# PASSAGE GIVEN:

▶

Corbyn’s decisive victory also comes in spite of what John McDonnell called the “rigged purge of Corbyn supporters”, which saw tens of thousands of members suspended or denied the right to vote. Had these votes been counted, Corbyn’s mandate would now be closer to 80% than 60%.

But the project to reclaim Labour is far from over. The transformation of the Labour Party into New Labour was not one act but a process consolidated over years. The reversal of that transformation, therefore, will not be accomplished by one act but will require the organisation of a mass movement consciously aiming to overturn New Labour’s political and organisational legacy.

◀

# EXERCISES TO COMPLETE:
[a] Answer these questions from the passage on Corbyn's victory:
(i) What did John McDonnell call the purge?
(ii) What would Corbyn's mandate be closer to if the affected votes had been counted?
(iii) What will the reversal of Labour's transformation require?
[b] In the records, rewrite the lines from the one containing "This screenshot has width=1498, height=812." through the one containing "Action: point(700,66)", inclusive, replacing "reset counters" with "clear counters" and leaving everything else unchanged.

# GIVEN RECORDS:
▶

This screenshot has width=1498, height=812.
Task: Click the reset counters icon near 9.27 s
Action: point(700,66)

◀
▶

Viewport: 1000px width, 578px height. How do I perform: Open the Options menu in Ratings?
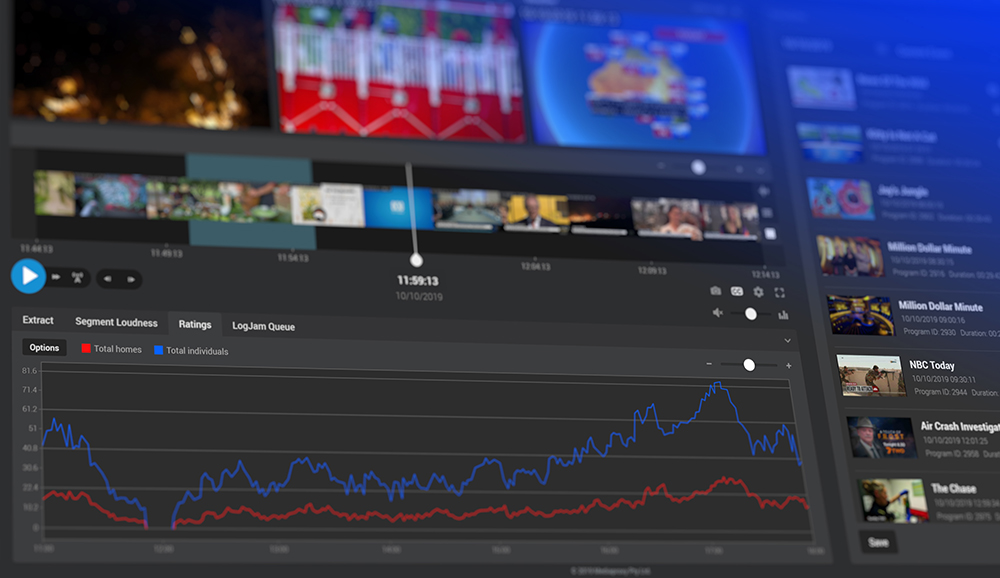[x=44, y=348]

◀

# RESPONSES TO THE EXERCISE:
[a]
(i) The "rigged purge of Corbyn supporters."
(ii) Closer to 80% than 60%.
(iii) The organisation of a mass movement consciously aiming to overturn New Labour's political and organisational legacy.

[b]
This screenshot has width=1498, height=812.
Task: Click the clear counters icon near 9.27 s
Action: point(700,66)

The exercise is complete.